TASK GOAL -
Keep every line in which "green" occurs and drop the rest of the data.
--- START ---
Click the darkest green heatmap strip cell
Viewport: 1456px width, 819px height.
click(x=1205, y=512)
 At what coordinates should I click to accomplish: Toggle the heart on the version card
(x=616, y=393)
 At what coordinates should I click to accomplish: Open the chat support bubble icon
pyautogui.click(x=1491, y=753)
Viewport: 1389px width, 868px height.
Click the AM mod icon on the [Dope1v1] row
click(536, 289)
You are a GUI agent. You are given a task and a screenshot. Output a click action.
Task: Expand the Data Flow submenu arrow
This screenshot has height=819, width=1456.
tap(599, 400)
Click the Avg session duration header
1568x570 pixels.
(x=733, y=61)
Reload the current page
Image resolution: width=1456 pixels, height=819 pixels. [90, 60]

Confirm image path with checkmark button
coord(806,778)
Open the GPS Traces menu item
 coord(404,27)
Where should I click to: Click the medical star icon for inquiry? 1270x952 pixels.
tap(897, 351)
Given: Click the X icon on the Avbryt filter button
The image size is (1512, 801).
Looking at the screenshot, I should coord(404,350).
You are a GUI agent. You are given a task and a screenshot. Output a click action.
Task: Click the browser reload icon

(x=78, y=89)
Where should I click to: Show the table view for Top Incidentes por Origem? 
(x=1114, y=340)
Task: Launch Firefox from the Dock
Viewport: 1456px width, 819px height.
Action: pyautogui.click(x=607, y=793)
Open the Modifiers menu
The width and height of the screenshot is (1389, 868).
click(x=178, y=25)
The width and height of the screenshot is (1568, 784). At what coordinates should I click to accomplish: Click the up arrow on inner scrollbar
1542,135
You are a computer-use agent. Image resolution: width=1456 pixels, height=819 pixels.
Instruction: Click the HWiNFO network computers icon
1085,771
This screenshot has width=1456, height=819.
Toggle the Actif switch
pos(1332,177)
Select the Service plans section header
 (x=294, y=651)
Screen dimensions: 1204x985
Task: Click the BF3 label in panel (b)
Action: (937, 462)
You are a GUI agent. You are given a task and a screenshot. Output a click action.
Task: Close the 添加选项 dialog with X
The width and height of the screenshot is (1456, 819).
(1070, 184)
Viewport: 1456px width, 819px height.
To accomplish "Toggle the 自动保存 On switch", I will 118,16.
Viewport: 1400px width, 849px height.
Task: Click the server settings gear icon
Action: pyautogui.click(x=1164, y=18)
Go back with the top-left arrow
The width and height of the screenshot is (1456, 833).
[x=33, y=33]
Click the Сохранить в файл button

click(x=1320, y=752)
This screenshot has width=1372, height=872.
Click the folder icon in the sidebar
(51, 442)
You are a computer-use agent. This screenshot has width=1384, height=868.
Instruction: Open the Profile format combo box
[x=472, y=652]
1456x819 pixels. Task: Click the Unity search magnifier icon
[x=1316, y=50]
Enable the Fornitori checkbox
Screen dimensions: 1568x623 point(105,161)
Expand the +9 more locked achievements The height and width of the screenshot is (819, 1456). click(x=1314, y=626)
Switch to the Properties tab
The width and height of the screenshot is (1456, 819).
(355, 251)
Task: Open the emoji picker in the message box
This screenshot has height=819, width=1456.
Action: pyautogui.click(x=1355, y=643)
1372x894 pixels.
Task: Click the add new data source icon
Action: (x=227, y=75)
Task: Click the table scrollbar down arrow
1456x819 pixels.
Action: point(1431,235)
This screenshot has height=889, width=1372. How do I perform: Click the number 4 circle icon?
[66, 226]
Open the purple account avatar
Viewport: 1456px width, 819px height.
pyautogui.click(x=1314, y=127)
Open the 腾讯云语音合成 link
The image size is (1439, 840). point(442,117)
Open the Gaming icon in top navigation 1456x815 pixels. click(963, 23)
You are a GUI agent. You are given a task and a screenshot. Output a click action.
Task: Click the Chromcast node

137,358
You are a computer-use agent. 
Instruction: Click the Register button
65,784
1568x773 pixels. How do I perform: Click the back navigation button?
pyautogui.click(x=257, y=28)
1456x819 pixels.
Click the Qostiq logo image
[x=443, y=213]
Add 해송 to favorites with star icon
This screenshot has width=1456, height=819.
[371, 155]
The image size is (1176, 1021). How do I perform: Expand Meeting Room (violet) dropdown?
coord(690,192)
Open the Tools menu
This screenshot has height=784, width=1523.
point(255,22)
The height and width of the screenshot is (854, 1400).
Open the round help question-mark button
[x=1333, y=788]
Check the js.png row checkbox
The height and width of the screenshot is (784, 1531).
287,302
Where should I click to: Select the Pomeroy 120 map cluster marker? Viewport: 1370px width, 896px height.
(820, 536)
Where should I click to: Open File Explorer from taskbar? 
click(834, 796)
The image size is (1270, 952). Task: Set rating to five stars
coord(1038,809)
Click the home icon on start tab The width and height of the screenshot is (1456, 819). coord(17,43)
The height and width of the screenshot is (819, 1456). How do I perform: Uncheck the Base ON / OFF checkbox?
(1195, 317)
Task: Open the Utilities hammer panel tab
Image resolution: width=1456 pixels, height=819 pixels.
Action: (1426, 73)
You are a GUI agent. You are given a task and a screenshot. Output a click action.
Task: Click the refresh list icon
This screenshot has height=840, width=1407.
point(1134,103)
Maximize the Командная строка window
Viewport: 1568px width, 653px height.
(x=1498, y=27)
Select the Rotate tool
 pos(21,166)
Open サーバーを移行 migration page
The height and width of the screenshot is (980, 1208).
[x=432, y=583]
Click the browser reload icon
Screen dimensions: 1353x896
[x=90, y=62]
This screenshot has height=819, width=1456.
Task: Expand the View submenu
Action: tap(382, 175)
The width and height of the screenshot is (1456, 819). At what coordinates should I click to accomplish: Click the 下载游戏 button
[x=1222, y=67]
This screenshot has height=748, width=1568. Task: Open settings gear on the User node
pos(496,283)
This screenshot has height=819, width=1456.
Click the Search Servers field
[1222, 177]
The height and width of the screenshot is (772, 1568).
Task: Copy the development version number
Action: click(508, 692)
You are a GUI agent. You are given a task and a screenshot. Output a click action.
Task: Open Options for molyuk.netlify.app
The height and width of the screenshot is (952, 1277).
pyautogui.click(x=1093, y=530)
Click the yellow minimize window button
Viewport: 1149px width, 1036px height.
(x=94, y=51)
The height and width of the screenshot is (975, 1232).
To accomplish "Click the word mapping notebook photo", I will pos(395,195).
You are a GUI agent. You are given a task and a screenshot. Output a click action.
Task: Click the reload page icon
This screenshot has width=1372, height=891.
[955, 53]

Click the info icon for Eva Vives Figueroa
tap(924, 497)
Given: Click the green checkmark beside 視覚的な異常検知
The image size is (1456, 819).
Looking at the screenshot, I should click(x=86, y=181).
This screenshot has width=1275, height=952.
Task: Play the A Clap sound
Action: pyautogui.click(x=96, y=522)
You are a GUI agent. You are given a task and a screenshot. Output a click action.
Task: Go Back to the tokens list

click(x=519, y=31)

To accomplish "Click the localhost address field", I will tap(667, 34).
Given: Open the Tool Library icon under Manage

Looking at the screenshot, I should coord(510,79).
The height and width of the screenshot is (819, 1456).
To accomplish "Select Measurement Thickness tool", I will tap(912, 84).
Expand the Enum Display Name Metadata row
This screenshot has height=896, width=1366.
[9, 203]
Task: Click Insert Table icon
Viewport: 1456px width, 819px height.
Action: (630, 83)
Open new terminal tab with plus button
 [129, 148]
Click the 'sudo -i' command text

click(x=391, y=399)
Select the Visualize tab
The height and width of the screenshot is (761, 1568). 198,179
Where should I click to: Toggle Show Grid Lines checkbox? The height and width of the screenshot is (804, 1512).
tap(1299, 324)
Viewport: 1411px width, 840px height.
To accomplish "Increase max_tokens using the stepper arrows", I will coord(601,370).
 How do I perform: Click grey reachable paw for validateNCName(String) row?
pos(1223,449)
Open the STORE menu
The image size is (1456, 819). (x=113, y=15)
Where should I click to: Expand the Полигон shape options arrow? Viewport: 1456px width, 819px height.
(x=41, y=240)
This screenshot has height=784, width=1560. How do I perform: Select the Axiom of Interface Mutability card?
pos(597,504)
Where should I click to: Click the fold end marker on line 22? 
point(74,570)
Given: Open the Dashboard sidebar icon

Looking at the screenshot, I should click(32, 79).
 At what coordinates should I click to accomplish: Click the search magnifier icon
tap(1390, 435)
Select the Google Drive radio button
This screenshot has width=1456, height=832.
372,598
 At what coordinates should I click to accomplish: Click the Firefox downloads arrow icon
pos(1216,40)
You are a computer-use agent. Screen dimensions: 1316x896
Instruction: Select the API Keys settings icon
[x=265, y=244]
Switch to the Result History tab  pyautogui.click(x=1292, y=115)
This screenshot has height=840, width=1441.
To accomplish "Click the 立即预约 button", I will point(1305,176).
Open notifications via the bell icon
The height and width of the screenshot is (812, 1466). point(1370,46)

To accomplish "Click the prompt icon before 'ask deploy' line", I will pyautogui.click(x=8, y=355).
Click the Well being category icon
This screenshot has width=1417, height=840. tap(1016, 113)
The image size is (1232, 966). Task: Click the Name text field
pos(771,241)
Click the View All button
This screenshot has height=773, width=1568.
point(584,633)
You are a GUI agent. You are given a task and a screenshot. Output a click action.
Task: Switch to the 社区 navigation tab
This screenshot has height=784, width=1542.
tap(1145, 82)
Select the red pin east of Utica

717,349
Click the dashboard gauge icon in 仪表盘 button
--- END ---
THE COMPLETED TASK -
Click the darkest green heatmap strip cell
Given: Click the green checkmark beside 視覚的な異常検知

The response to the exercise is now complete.